En restauration, la sécurité et le confort du personnel passent souvent par des détails aussi essentiels que le choix des chaussures. Travailler en cuisine implique de rester debout de longues heures, de se déplacer rapidement et d’évoluer sur des surfaces parfois glissantes. Voici les quatre faux pas à éviter absolument lors de l’acquisition de chaussures de sécurité pour la cuisine.
Sous-estimer les normes anti-dérapantes
Les cuisines professionnelles se caractérisent par des sols mouillés ou gras. Avec des souliers sans semelles adaptées, vous augmentez les risques de glissade, de chute, voire de blessures graves. Les normes comme la SRC qui garantit une adhérence maximale sur différentes surfaces recouvertes de liquides sont un critère fondamental. Vos chaussures de sécurité de cuisine ne doivent pas simplement avoir l’air robustes. Vous devez également vérifier que le fabricant mentionne clairement la conformité avec ces exigences spécifiques.
La composition de la semelle a aussi un rôle déterminant. Un mélange de caoutchouc ou de matériaux synthétiques de qualité offre une meilleure résistance à l’usure et une excellente accroche au sol. Prenez donc le temps de comparer plusieurs modèles et de privilégier ceux qui répondent aux tests européens les plus stricts.

Négliger le confort sur de longues journées
Le confort repose sur plusieurs éléments.
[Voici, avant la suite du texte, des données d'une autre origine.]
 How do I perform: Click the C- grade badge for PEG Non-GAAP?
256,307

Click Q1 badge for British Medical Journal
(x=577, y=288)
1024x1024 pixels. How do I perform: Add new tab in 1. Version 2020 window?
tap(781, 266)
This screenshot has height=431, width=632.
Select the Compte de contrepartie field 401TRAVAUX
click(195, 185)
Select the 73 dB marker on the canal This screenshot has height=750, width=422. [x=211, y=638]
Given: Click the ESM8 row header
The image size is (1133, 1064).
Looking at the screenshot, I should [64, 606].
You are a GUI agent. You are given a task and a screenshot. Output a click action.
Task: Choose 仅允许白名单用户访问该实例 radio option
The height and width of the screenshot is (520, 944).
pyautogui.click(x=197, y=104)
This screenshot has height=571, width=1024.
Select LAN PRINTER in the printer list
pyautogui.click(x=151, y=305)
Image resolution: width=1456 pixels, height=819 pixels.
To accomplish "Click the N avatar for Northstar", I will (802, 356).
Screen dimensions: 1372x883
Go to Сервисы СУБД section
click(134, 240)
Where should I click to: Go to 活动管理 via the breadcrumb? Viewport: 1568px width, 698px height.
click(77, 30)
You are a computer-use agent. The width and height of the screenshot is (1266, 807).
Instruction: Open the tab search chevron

L’amorti de la semelle intérieure réduit la pression exercée sur les articulations. Une absorption correcte des chocs limite la fatigue musculaire et préserve les lombaires. Une paire ergonomique, avec un bon maintien du talon et de la voûte plantaire, favorise une posture naturelle et diminue les tensions corporelles. L’aération est aussi un critère décisif. Dans une cuisine, où la température monte vite, vos pieds doivent respirer. Des matériaux comme le mesh ou certaines microfibres techniques évitent la transpiration excessive, les irritations et les odeurs désagréables. En négligeant ces aspects, vous vous exposez à une gêne chronique ou à des troubles musculo-squelettiques à long terme. N’hésitez donc pas à privilégier les marques reconnues pour leur engagement en matière de confort professionnel.
Choisir des modèles difficiles à nettoyer
L’hygiène figure parmi les priorités en cuisine. Des chaussures sales peuvent véhiculer des germes ou des résidus qui compromettent la salubrité de l’espace de travail. Pour garantir une propreté irréprochable, choisissez un équipement fabriqué avec des matières lisses, imperméables et simples à essuyer. Le cuir traité, certaines microfibres synthétiques ou les polymères moulés permettent un nettoyage rapide avec un chiffon humide ou une éponge. Les chaussures de cuisine aussi doivent résister aux éclaboussures, aux taches de graisse, aux sauces et autres projections. Acheter une paire difficile à entretenir revient à introduire une source permanente de contamination. Une hygiène impeccable commence par un équipement qui facilite les gestes du quotidien. Assurez-vous enfin que les semelles ne retiennent pas de débris dans leurs rainures.
Opter pour des chaussures sans certification adaptée
En cuisine, les dangers sont nombreux : brûlures, coupures, glissades ou chutes d’objets lourds. Les chaussures doivent donc répondre à des règles précises pour offrir une protection efficace. Une certification EN ISO 20345 assure, par exemple, la présence d’un embout de sécurité capable de supporter un choc de 200 joules. Ce dispositif préserve vos orteils en cas de chute d’un ustensile ou d’une plaque. D’autres normes attestent de la résistance aux hydrocarbures, à l’eau ou aux perforations. En l’absence d’homologation, vous ne bénéficiez d’aucune garantie de protection. Cela peut également poser problème lors d’un contrôle sanitaire ou d’un audit qualité. Vous devez donc investir dans un équipement certifié par des organismes reconnus, plutôt que de courir des risques inutiles.